**** RECORDS SUPPLIED ****

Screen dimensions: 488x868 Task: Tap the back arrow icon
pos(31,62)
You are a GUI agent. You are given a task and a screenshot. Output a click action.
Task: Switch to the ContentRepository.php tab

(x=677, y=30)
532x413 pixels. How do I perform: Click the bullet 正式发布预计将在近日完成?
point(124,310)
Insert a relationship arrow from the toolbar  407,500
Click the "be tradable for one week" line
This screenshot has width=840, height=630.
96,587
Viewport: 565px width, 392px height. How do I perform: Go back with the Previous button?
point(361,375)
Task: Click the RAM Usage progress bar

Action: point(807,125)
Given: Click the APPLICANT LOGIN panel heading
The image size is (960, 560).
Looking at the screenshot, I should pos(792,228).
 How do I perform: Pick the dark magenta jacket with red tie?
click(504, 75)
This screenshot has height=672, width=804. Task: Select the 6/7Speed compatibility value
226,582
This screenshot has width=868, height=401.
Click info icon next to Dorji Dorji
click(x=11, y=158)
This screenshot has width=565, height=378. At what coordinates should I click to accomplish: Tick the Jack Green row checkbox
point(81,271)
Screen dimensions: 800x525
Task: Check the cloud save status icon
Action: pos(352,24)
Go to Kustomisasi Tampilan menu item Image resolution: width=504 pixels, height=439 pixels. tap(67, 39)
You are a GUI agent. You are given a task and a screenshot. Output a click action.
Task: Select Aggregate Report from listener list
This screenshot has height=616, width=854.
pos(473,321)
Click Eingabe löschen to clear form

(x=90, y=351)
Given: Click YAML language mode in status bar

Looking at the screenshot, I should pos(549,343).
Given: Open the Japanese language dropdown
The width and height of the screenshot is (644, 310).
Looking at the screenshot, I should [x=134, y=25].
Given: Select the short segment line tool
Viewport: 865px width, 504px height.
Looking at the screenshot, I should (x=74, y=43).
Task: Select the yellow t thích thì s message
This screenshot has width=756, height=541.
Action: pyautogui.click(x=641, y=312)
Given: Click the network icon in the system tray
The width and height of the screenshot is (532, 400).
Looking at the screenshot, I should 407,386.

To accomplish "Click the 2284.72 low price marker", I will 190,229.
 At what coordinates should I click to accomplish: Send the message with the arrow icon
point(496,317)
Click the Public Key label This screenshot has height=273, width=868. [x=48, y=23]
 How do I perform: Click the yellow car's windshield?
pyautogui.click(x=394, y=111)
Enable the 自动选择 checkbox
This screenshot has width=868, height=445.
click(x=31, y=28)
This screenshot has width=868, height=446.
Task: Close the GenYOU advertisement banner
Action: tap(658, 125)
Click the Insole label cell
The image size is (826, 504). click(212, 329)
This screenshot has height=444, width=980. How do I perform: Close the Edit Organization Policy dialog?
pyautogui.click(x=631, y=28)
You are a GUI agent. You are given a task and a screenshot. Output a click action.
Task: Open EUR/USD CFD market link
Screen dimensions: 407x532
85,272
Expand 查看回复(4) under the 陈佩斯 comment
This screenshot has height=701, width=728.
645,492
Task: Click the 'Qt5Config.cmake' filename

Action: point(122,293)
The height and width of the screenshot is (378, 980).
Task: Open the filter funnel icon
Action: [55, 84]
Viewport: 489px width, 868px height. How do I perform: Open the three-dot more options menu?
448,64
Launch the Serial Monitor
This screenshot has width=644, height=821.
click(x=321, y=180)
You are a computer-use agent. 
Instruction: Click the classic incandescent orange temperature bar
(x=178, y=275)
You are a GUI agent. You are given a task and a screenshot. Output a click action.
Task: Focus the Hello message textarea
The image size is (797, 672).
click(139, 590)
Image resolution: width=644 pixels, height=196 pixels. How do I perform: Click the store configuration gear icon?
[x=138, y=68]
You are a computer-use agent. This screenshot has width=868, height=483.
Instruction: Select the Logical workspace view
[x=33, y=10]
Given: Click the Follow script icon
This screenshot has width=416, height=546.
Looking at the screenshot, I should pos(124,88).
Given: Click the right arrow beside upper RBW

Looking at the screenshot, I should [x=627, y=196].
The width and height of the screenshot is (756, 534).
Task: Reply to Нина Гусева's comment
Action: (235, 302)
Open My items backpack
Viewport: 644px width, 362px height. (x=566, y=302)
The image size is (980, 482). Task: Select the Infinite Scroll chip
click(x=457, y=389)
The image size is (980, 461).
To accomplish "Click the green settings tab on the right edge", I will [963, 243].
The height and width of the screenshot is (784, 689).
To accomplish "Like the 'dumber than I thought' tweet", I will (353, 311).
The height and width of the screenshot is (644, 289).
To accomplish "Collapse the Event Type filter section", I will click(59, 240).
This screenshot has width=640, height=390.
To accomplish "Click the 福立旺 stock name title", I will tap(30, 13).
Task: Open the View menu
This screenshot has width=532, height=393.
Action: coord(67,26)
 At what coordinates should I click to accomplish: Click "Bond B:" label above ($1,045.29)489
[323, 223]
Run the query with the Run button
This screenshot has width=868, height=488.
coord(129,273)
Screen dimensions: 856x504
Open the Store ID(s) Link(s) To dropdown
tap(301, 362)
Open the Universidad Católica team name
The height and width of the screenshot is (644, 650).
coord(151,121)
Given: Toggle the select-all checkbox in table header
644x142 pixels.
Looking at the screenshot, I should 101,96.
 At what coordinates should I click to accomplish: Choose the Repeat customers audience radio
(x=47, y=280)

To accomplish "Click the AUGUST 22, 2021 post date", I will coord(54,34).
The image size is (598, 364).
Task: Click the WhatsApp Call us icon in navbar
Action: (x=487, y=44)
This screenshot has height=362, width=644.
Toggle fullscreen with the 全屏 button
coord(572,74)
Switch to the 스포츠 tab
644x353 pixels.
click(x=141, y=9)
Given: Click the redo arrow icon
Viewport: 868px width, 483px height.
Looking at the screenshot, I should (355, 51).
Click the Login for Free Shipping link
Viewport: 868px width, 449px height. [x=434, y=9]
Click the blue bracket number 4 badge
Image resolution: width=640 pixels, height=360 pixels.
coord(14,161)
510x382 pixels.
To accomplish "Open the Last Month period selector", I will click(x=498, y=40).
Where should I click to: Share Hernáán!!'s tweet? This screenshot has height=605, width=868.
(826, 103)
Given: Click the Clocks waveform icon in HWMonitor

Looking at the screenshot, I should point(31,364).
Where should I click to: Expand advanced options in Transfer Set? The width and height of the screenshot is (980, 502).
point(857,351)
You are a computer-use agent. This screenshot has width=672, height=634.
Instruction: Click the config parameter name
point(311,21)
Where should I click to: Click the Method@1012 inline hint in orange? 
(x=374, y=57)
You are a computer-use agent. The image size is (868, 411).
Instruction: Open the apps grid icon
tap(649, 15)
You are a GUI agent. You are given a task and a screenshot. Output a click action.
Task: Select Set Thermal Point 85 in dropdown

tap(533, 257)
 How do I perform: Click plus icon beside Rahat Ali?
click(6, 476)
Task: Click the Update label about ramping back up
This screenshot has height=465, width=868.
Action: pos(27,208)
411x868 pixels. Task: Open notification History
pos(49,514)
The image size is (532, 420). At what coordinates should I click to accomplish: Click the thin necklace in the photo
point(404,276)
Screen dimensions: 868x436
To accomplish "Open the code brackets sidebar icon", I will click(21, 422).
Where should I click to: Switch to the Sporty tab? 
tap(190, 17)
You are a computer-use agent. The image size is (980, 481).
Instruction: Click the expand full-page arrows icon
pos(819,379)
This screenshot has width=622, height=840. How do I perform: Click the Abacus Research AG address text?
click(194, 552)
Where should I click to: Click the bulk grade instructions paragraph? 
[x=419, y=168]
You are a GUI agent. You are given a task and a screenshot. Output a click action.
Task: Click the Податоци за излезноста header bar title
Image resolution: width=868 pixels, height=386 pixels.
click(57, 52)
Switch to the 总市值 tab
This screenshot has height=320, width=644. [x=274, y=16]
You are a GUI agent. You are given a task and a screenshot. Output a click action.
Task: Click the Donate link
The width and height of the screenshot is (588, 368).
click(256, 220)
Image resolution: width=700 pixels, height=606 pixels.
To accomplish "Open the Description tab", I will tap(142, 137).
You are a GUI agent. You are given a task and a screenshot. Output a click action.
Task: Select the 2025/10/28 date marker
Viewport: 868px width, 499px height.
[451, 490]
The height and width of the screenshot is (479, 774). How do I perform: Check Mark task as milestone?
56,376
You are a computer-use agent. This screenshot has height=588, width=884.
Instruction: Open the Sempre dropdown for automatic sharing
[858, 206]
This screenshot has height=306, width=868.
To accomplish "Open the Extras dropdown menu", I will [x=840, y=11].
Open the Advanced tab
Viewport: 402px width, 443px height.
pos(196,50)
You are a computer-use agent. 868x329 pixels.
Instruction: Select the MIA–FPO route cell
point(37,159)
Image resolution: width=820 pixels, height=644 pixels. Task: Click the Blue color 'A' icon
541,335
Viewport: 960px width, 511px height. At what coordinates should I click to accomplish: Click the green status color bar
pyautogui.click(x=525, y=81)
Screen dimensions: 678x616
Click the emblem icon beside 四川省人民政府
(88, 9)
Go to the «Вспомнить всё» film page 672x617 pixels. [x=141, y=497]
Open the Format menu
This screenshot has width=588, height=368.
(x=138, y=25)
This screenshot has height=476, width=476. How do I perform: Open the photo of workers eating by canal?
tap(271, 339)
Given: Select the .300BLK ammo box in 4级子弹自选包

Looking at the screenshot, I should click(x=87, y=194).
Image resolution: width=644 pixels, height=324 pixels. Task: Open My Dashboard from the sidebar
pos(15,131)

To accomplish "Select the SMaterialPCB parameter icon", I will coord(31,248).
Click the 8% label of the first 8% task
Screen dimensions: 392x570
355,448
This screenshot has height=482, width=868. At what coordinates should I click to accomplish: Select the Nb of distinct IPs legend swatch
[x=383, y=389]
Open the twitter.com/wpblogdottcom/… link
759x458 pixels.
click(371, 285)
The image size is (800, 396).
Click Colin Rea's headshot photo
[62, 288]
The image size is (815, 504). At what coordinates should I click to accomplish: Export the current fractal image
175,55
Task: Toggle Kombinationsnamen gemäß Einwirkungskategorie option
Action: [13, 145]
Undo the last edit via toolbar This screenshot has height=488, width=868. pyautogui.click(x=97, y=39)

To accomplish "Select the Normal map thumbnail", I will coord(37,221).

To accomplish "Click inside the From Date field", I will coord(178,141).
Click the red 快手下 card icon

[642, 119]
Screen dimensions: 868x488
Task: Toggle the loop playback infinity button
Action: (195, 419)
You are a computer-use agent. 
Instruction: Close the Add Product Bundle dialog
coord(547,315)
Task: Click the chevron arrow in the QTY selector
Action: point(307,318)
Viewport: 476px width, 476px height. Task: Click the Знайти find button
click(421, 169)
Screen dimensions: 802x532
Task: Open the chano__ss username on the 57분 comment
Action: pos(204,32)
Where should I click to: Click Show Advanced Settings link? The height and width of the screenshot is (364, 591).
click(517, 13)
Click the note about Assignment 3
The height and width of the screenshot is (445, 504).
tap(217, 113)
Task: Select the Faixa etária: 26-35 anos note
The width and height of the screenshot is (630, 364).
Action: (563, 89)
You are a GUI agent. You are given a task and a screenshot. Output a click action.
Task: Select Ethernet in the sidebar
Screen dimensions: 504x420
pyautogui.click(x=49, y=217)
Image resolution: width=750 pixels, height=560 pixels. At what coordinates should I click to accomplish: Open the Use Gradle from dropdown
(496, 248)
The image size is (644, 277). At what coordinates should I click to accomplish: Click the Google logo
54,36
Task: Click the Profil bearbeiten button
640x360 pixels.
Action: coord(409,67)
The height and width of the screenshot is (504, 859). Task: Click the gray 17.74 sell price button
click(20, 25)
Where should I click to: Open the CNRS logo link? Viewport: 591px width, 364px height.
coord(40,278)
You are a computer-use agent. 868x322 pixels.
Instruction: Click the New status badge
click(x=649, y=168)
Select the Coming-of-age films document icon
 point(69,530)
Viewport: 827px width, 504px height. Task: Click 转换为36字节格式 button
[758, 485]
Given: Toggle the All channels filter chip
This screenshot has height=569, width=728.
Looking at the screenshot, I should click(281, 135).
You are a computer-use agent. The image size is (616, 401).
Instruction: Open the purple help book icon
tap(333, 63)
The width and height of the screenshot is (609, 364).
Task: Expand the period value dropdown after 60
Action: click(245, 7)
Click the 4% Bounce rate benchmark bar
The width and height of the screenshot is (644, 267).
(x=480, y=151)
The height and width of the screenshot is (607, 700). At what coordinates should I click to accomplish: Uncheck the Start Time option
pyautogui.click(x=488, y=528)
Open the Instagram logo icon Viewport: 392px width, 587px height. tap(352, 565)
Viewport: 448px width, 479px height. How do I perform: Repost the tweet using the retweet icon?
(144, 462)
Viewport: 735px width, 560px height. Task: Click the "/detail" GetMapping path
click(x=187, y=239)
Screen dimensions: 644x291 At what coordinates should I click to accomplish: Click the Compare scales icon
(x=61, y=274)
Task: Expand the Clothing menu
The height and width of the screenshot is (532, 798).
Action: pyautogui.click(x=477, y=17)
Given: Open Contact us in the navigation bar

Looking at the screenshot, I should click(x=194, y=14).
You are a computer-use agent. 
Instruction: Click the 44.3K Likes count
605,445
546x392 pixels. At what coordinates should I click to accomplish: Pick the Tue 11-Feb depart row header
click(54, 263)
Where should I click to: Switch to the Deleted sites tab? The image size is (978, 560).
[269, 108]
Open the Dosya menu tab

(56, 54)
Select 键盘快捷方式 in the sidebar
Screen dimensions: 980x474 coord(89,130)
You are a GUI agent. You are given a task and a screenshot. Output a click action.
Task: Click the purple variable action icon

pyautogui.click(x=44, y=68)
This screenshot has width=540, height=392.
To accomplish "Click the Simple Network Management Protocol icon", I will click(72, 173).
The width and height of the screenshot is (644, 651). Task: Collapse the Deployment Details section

****

WORK TASK –
From the entries, copy every line in which the string "toolbar" can be found.

TASK OUTPUT –
Insert a relationship arrow from the toolbar  407,500
Undo the last edit via toolbar This screenshot has height=488, width=868. pyautogui.click(x=97, y=39)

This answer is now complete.